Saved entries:
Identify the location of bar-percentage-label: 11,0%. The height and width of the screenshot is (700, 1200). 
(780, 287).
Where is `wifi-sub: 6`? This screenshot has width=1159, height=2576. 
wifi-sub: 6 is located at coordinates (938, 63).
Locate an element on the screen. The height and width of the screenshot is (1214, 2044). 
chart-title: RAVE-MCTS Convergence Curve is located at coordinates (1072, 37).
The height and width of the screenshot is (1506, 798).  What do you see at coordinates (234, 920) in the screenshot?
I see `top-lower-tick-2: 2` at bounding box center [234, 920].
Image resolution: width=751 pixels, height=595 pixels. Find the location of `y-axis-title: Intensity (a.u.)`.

**Exercise instructions**
Identify every line in the items above that contains the word "screenshot", and copy each of those lines in full.

**Your solution**
Identify the location of bar-percentage-label: 11,0%. The height and width of the screenshot is (700, 1200). 
Where is `wifi-sub: 6`? This screenshot has width=1159, height=2576. 
Locate an element on the screen. The height and width of the screenshot is (1214, 2044). 
The height and width of the screenshot is (1506, 798).  What do you see at coordinates (234, 920) in the screenshot?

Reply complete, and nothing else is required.